Across the political spectrum, analysts now say that 80 to 90 percent of employer-provided insurance, the mainstay of American health coverage for decades, will disappear as ObamaCare takes hold.
The research firm S&P IQ predicts less than 10 percent of those who get insurance at work will still get it there ten years from now.
Even a former adviser to President Obama, Zeke Emanuel, predicted less than 20 percent who now get employer-provided insurance will still get it ten years from now. He wrote in his book “Reinventing American Health Care” that “By 2025 few private-sector employers will still be providing health insurance.”
- The reason analysts see this historic change in health coverage is because the tax penalty for not offering insurance — $2,000 per worker– is so much less than the cost of providing it.
John Goodman of the National Center for Policy Analysis explained that, “for a worker making only $15 an hour, typical employer coverage for a family costs $15,000 or $16,000, that’s more than half of that worker’s annual wage.”
- “It would be too compelling for companies to not put their employees into exchanges. It’s just way too compelling.” To make it compelling to workers, as well, employers can bump up workers’ pay to help cover the deductibles and other costs in ObamaCare.

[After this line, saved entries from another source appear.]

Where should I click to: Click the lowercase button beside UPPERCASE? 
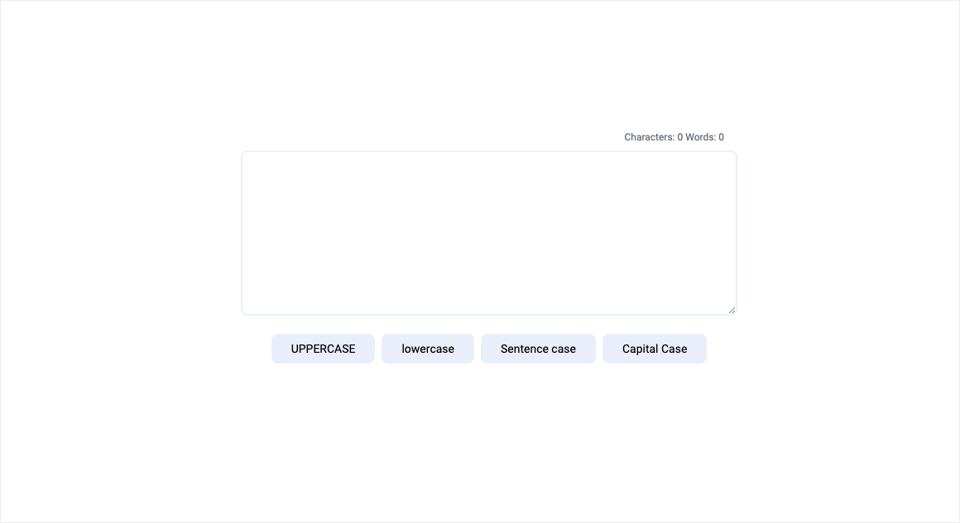(427, 348)
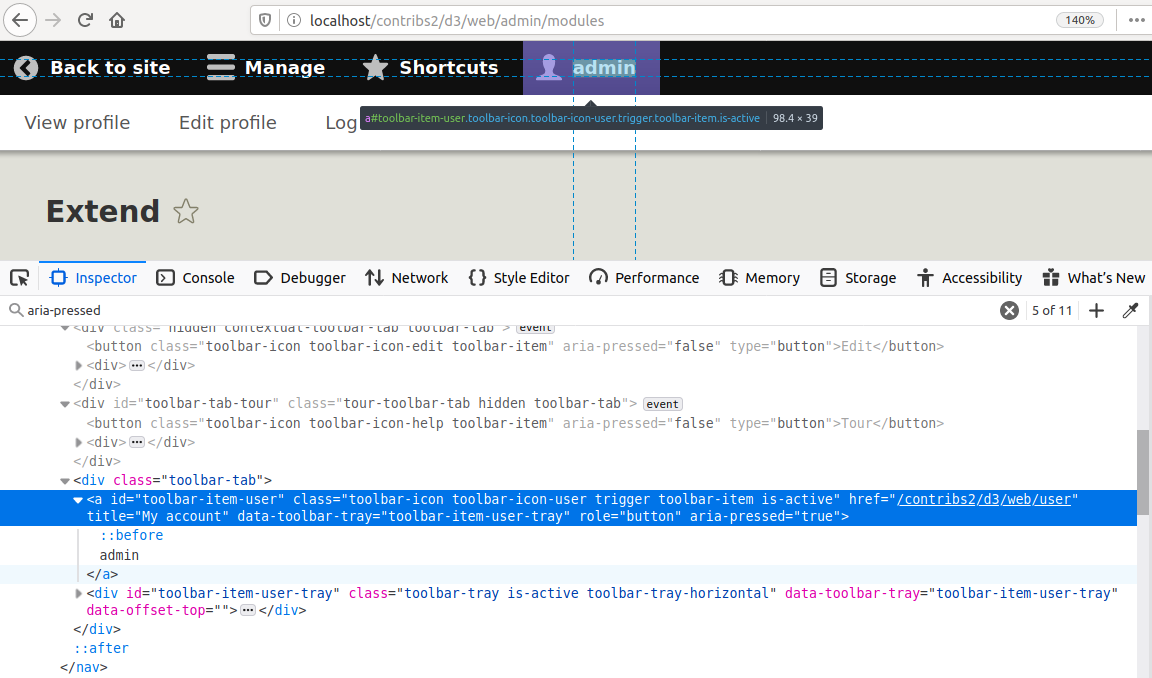Expand the toolbar-tab-tour div node
Screen dimensions: 1152x678
tap(65, 403)
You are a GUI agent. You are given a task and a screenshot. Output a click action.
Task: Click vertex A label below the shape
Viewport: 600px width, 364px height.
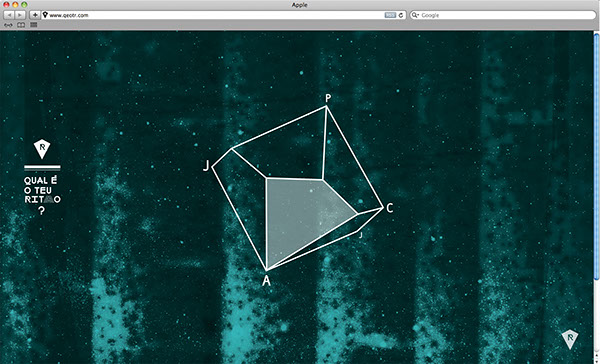point(266,281)

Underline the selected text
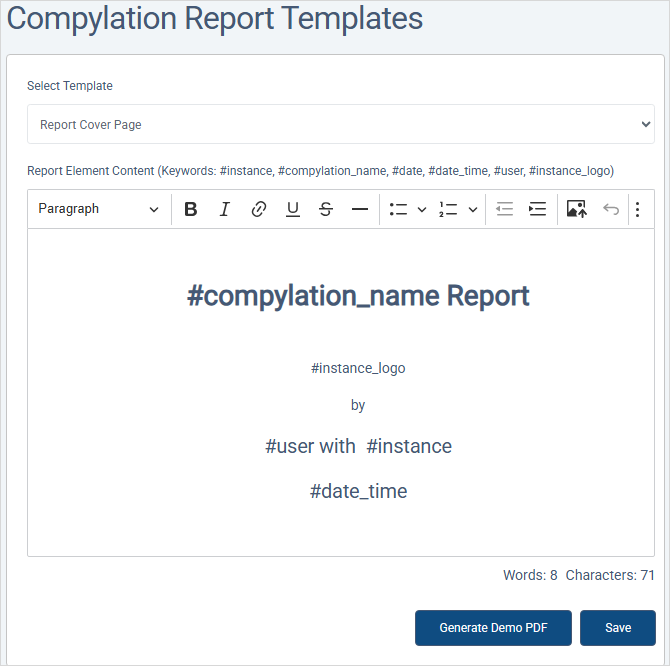click(292, 209)
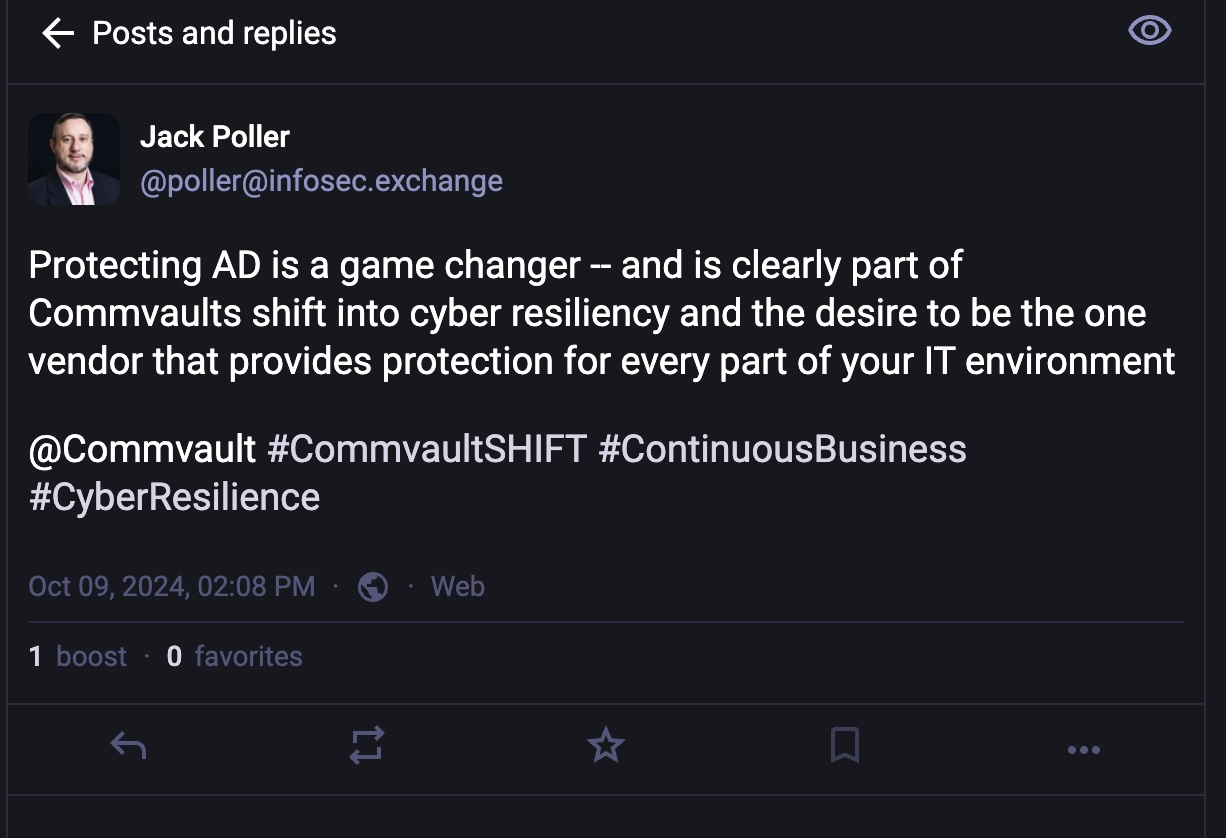Open the more options menu

(x=1084, y=748)
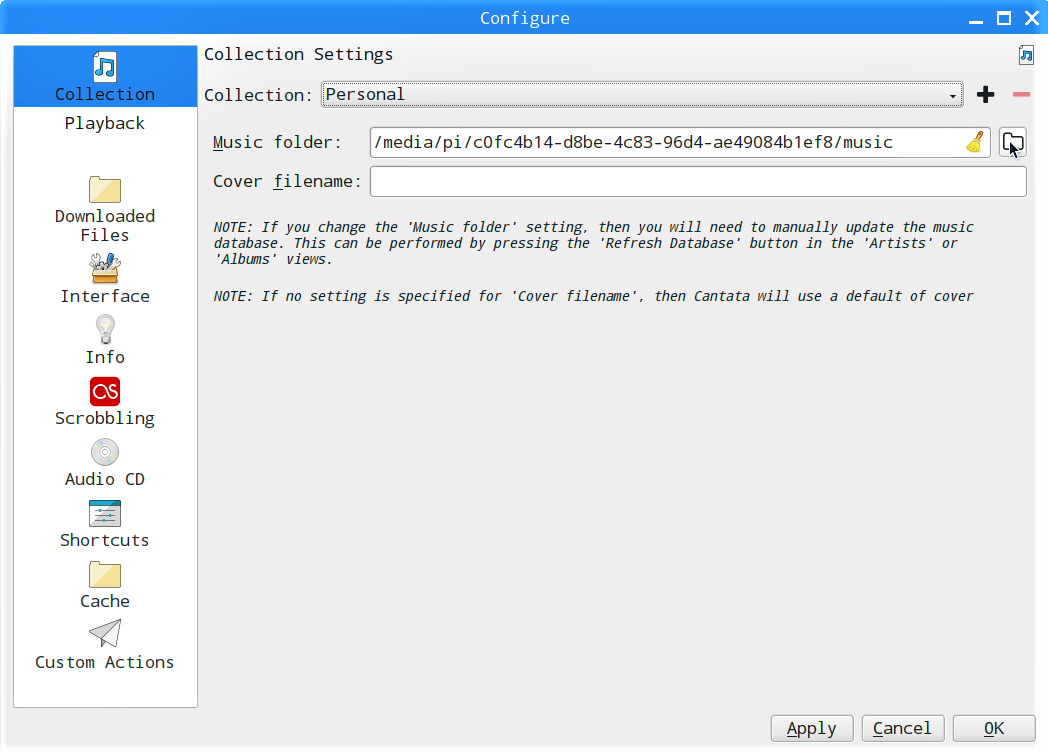
Task: Confirm settings with the OK button
Action: pyautogui.click(x=993, y=729)
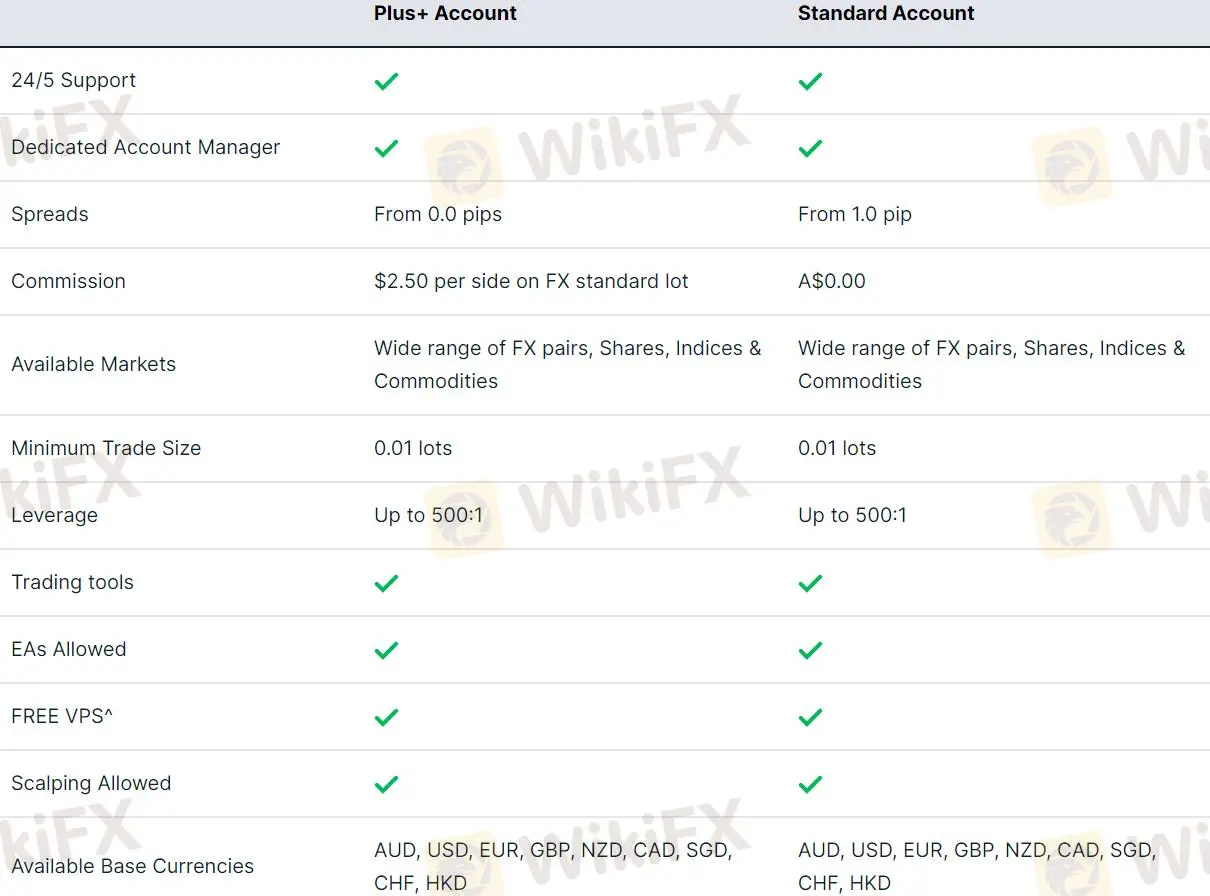Click the Available Base Currencies row label
Screen dimensions: 1210x896
tap(132, 866)
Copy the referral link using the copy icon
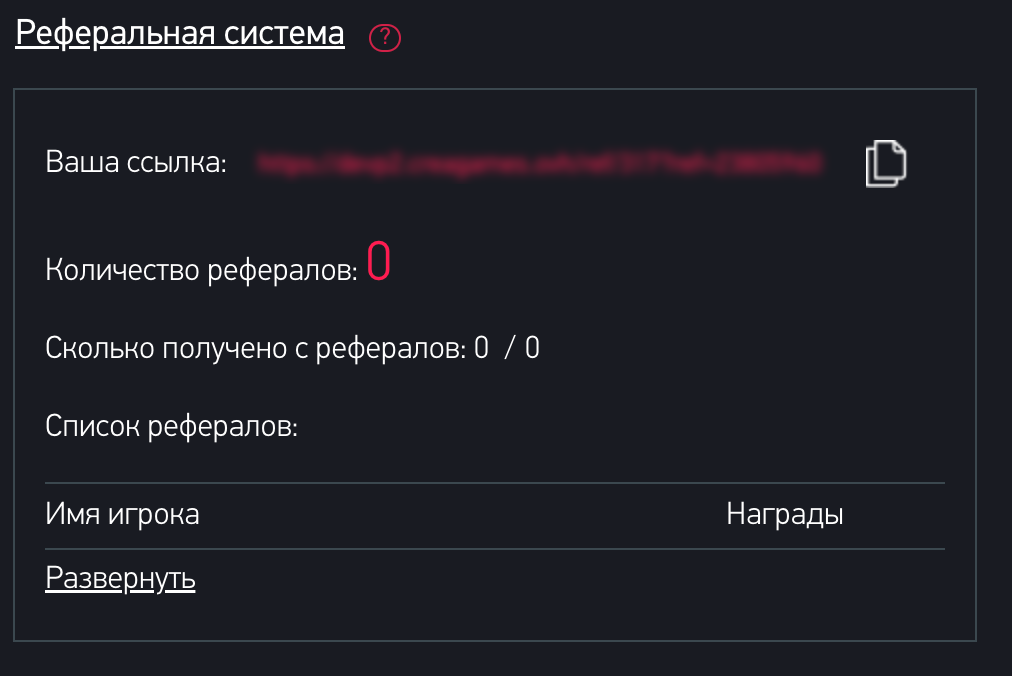 [x=886, y=163]
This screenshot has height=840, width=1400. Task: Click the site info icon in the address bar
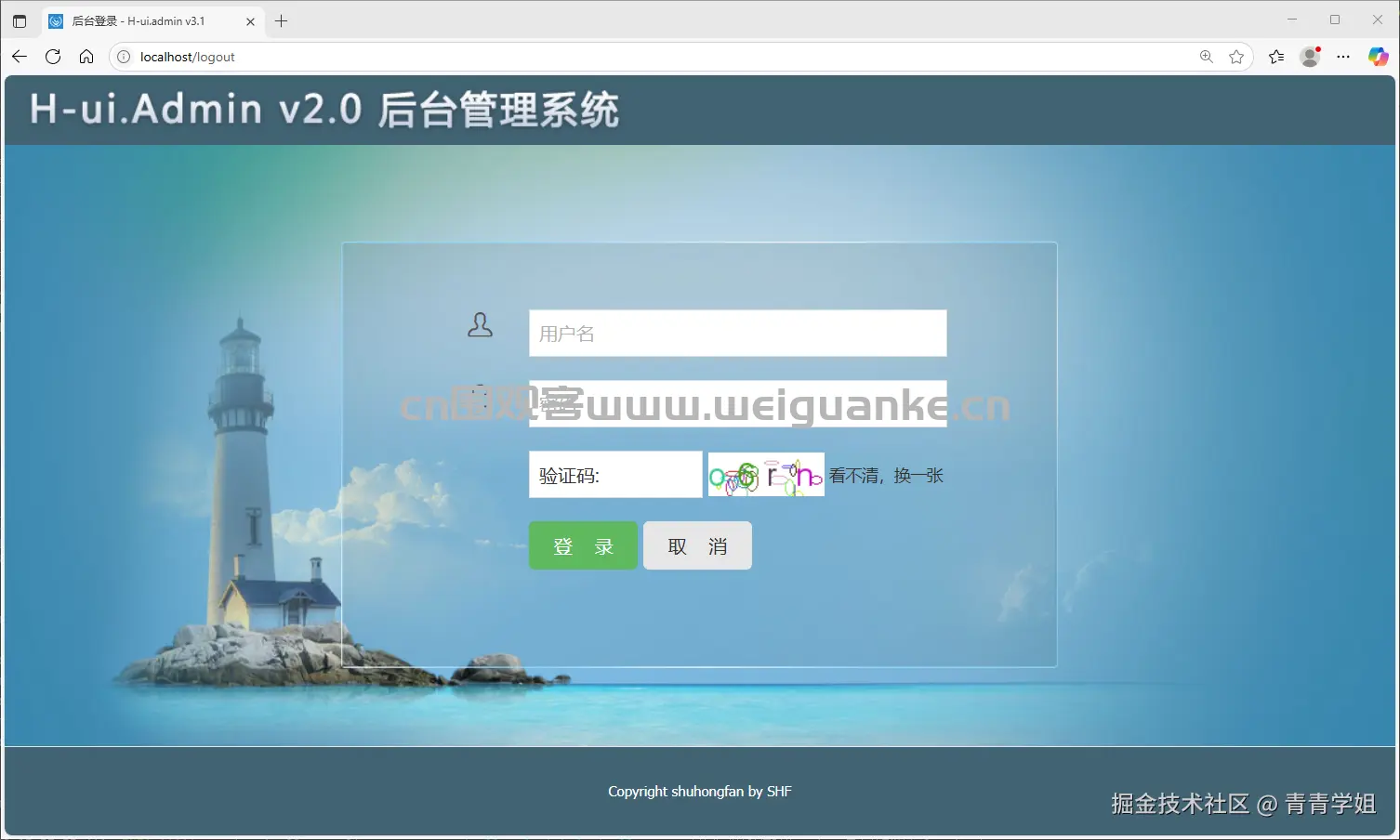(123, 56)
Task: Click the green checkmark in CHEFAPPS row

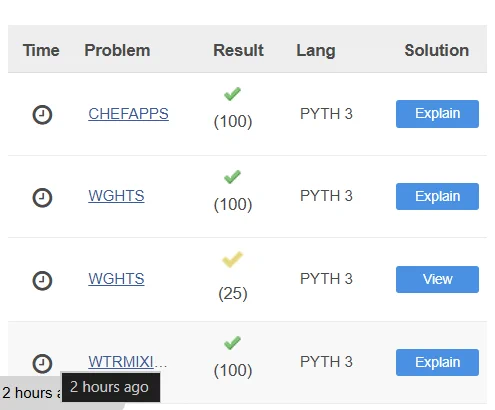Action: (232, 94)
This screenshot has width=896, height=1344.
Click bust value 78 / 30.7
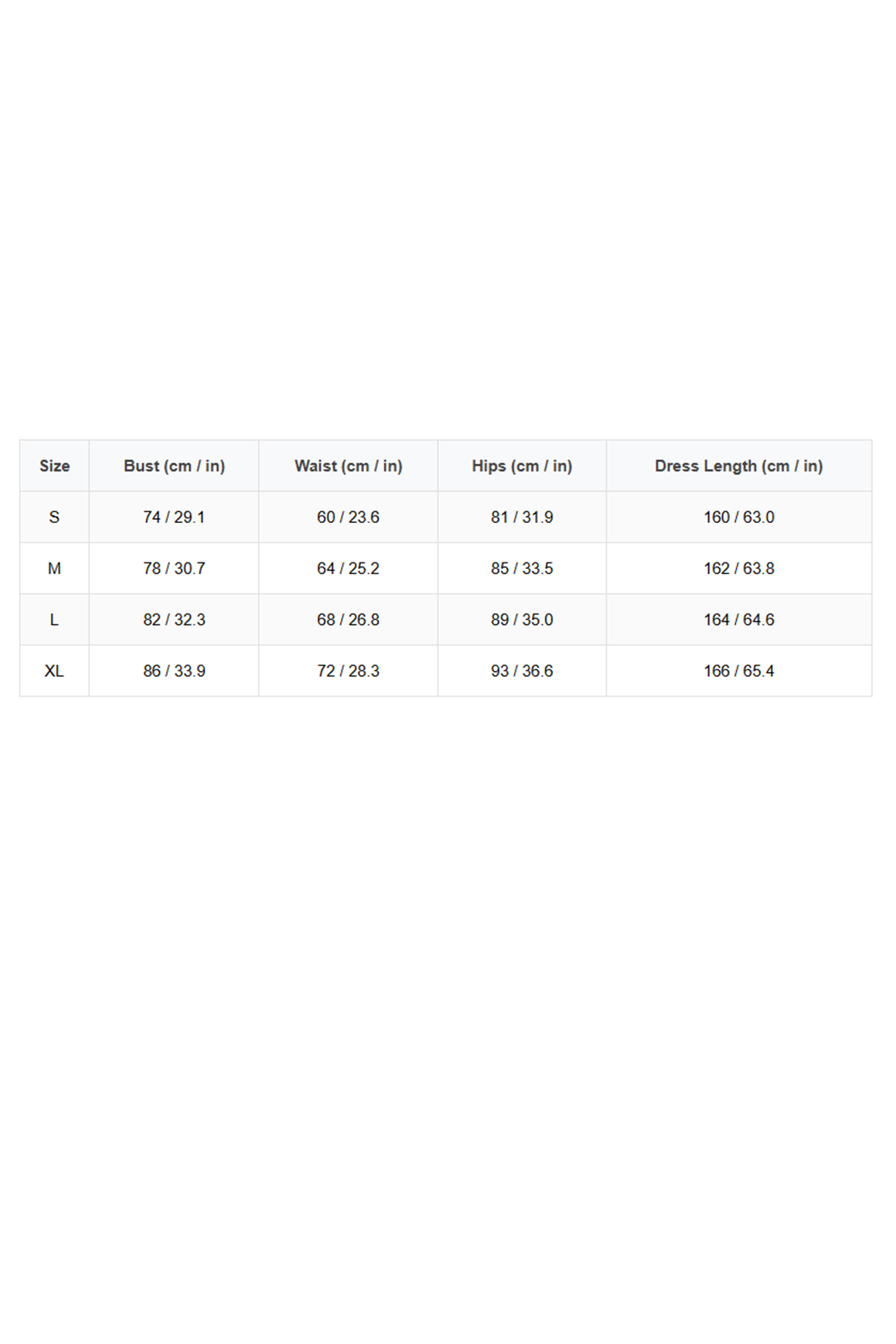point(174,568)
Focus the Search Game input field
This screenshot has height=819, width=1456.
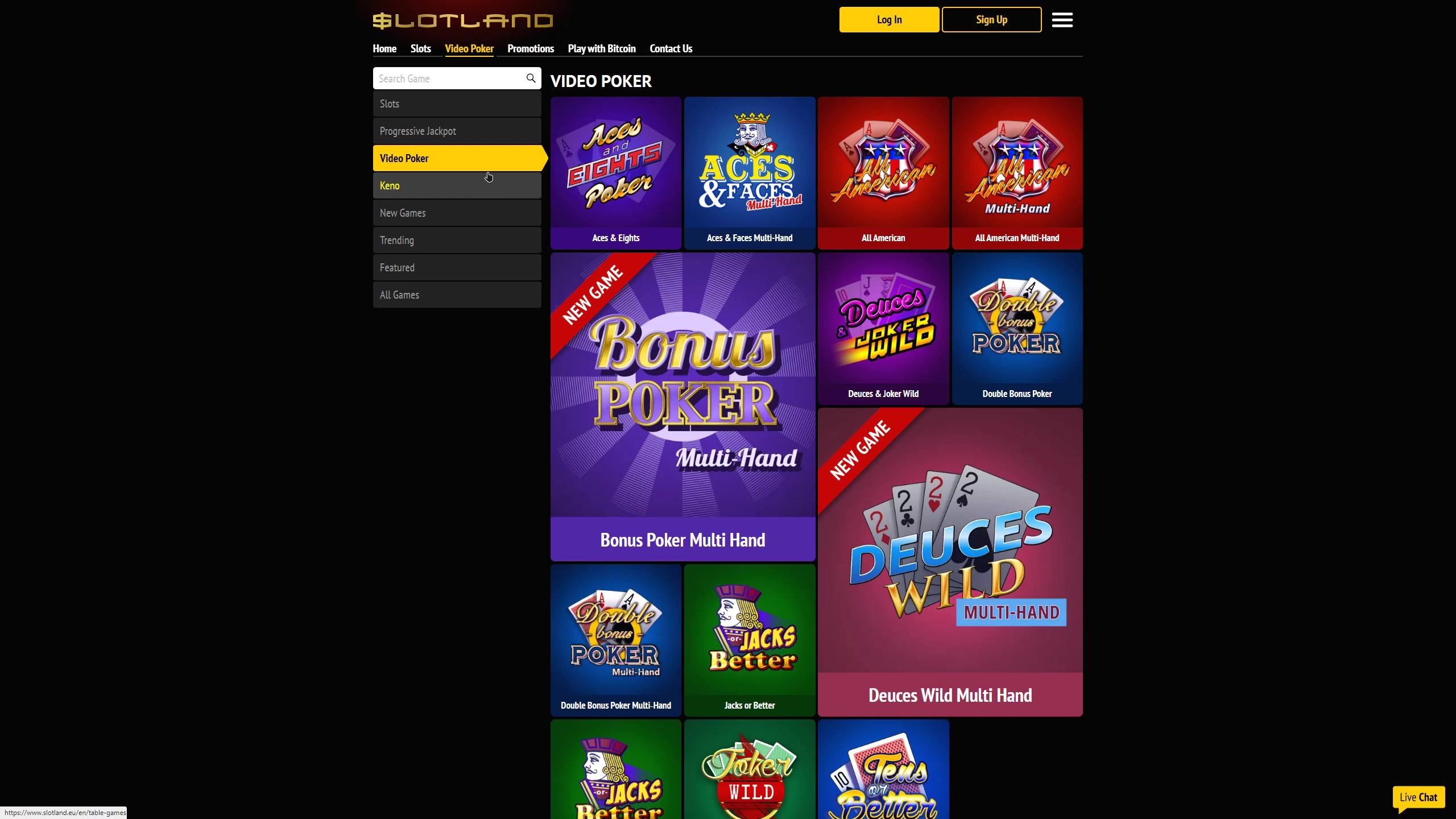(x=449, y=78)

Former Congressional Budget Office Director Doug Holtz-Eakin said,”you could give them more, so after taxes they end up with the same and the math says you still come out ahead. And so employers have been doing this math ever since the law passed. I expect for them to get to the exits pretty quickly.”
- Employers would also get rid of the headache and uncertainty of providing insurance, he noted. “Most people are not in the health insurance business they are manufacturers, exporters, they are service providers. And they would rather stick to that than worry about health insurance.”
Goodman added, “they don’t want to be in the health insurance business. So if they see a low cost way to get out of it, many will jump at the chance.”
- So employers can offer more pay to workers, pay the fine and still come out ahead, while workers would still get health care.
The only losers in all this would be the federal deficit and taxpayers, since many workers going into ObamaCare would qualify for subsidies, driving up the cost.